A plethora of industries are green today, as optimism over reopening the country seems to have returned, driving stock indexes and stock index ETF to rebound from a selloff on Wednesday.
The Dow Jones Industrial Average is trading more than 390 points higher, or 0.1.65%, while the S&P 500 gained 1.72% as of 1230pm EST. The Nasdaq Composite, which has charged ahead of the other indexes to target positive territory for the year, added 1.6%. Indexes are led by a majority of green sectors including the financials, energy, and industrials. The Financial Select Sector SPDR Fund (XLF ) climbed 3.56%, the Energy Select Sector SPDR Fund (XLE ) gained 4.26%, and the Industrial Select Sector SPDR Fund (XLI ) gained 2.2%.
Stock index ETFs are also rallying on optimism, with the SPDR S&P 500 ETF Trust (SPY ), the SPDR Dow Jones Industrial Average ETF (DIA ), and the Invesco QQQ Trust (QQQ ) all green in early afternoon trading, up more than 1.6% apiece.
The Nasdaq’s rally was spearheaded in mainly by significant moves in major tech names like Facebook, Amazon, Apple, Netflix, and Alphabet. Those stocks are all up at least 15% this quarter and are positive for 2020. Microsoft, another behemoth in technology, has climbed more than 16% this year and for the quarter.
“While we have all become even more dependent on the products and services provided by the FAANGMs during the Great Virus Crisis, they might have become more immune to government regulation,” wrote Ed Yardeni, president and chief investment strategist at Yardeni Research. “They have great balance sheets and generate lots of cash flow.”

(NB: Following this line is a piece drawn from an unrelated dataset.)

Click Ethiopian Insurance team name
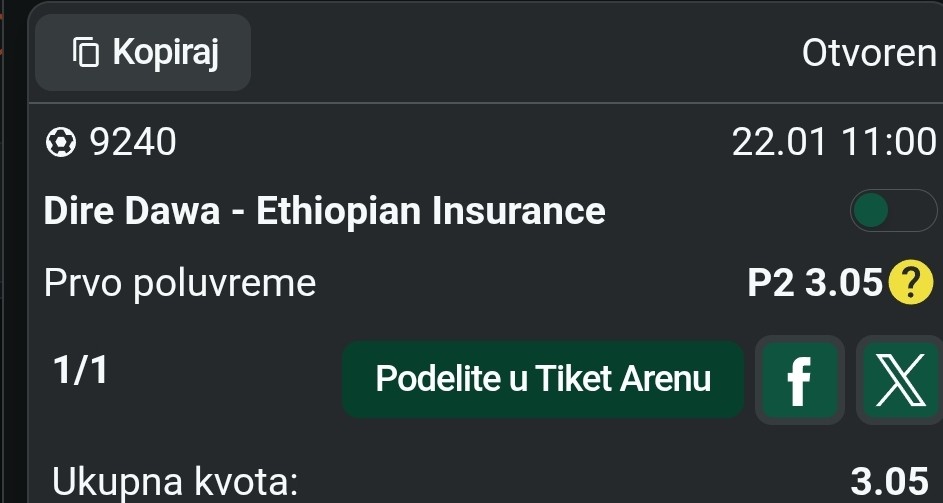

Energy stocks have been making significant gains Thursday also, as oil prices popped almost 10% amid West Texas Intermediate crude oil approaching $27 a barrel, to reach a more than 30% gain on the week. If that weekly gain holds, it will be the biggest-ever for West Texas Intermediate futures. The resulting move caused Energy Select Sector SPDR Fund (XLE) to rocket nearly 4%.
Thursday market gains come after a selloff on Wednesday due to disappointing ADP numbers and concerns over reopening the country. 3.17 million Americans filed for unemployment benefits last week, bringing the seven-week total to 33.5 million. Still, analysts see some potential light at the end, or in this case middle of the tunnel.
“As awful these figures are, it is the least amount of claims since mid-March as we’ve likely cycled through the worst of the forced shutdown. We can now start analyzing the pace of reopenings, the level of business, and what that new reality will look like,” said Peter Boockvar, chief investment officer at Bleakley Advisory Group.